In diesen Werken führte Landeskirchenmusikdirektor Erwin Zillinger den städtischen A-capella-Chor-Kiel, dessen Leitung er seit dem Sommer in Händen hat, zum ersten Mal in Schleswig vor. Reich und voll ist der Stimmklang des Chores, von strahlender Rein­heit die Intonation, von fabelhafter Sicherheit die Linienführung. Da war die oft geschmähte Akustik unseres Domes zur Legende gewor­den. In lichter Klarheit war jede Bewegung der einzelnen Stimmen zu hören. In erstaunlicher Willigkeit und Verständnisinnigkeit folgt der Chor seinem Führer von zartesten, innigsten Ausdruckswerten bis zu stärkster Bewegung, bis zu leidenschaftlichem, machtvollen Aufstieg. Da wird wirklich Letztes herausgebracht, da wird in Tiefen geschürft, mit Liebe gefeilt.
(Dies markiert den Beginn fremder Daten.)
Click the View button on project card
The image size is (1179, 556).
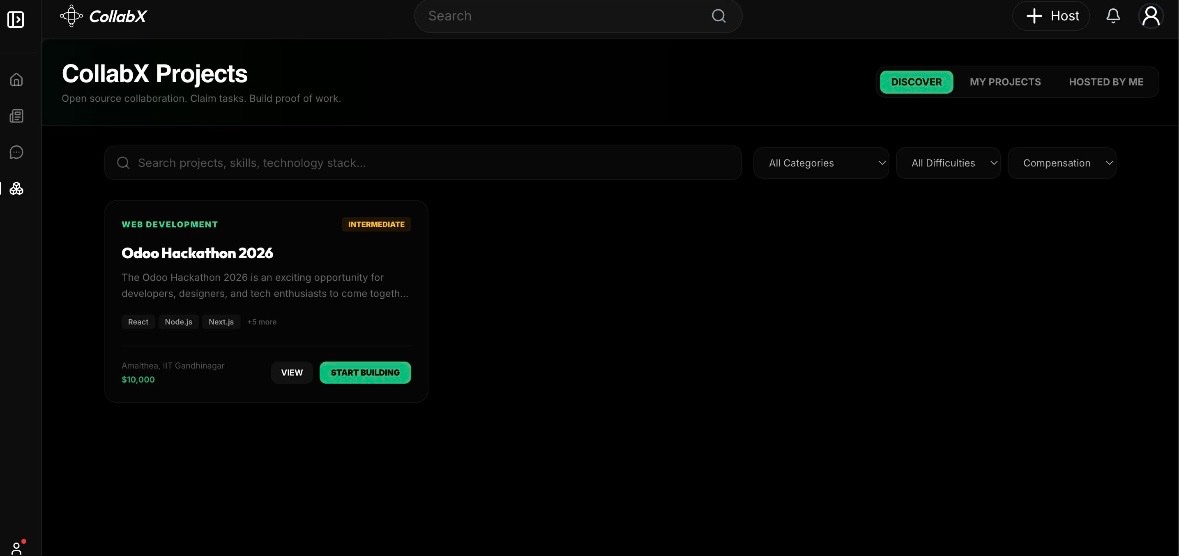pyautogui.click(x=292, y=372)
Zilllinger zeigte sich als Meister der Chorführung, der bei aller Sorgfalt der Einzelwirkung doch kraftvoll und sinngemäß zusammen faßt, aufbaut und durchleuchtet.
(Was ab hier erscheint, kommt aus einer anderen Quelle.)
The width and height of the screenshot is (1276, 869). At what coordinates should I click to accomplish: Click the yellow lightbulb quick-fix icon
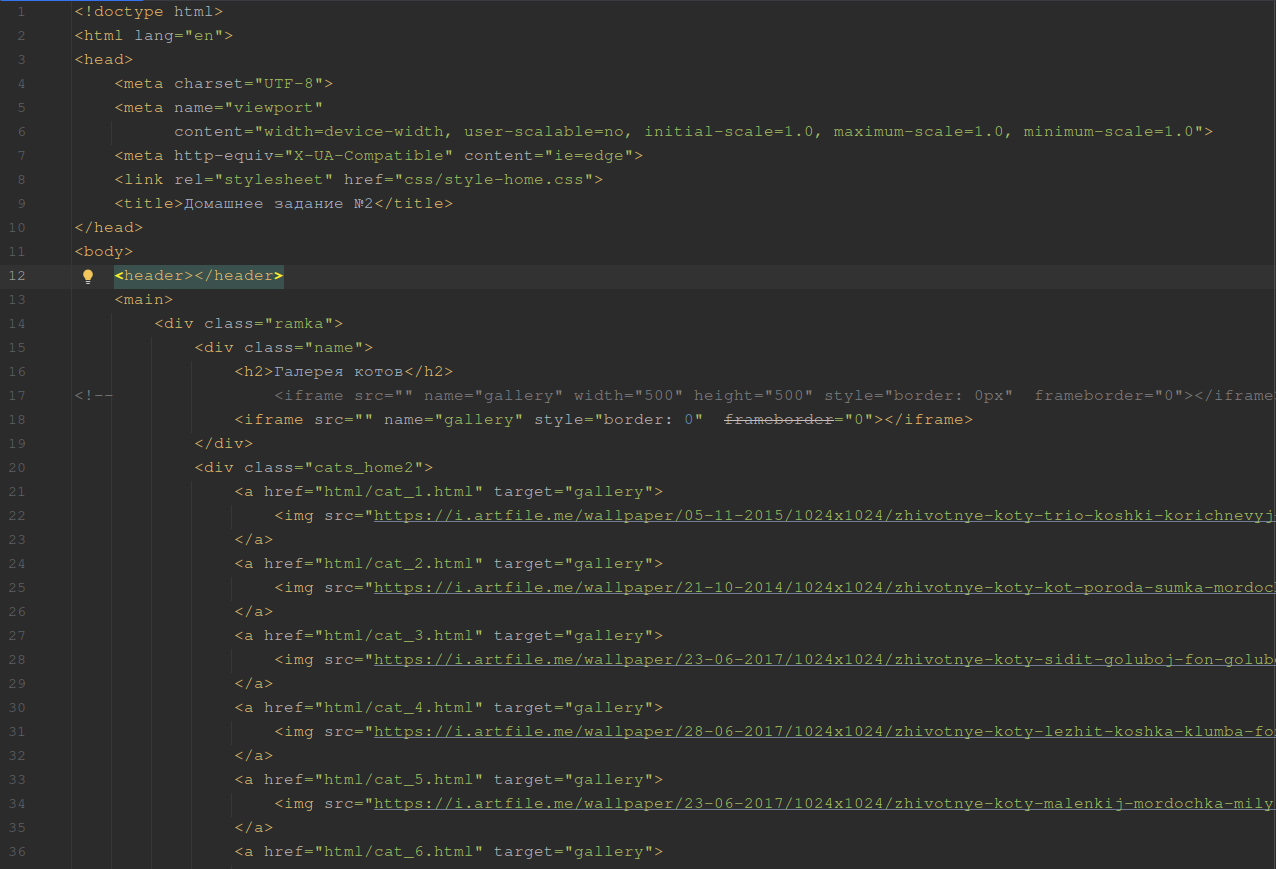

Diesen wunderbaren Chorwerken dienten als Umrahmung Orgelvorträge, in denen Zillinger eine geschlossene Vollendung zeigte. Von feinsinnigster Stimmführung getragen schwebte Brahms Choralvorspiel „O Welt, ich muß dich lassen“ in seiner knappen Eigen­art in lichtester Klarheit seines köstlichen Farbenspieles durch die wei­ten Hallen des Domes. Daneben erschütterten Max Regers gewaltige „Introduktion und Passacaglia“ D-moll und desselben „Fantasie über b—a—c—h“ in der machtvollen Fülle ihres kunstvoll und doch klar gefügten Aufbaues, den Zillinger mit fester Hand machtvoll gestaltete.

Die „Musikalische Gedächtnisfeier“ des Volkstrauertages wird allen denen, die sie hörten, in unvergeßlicher dankbarer Erinnerung bleiben. G.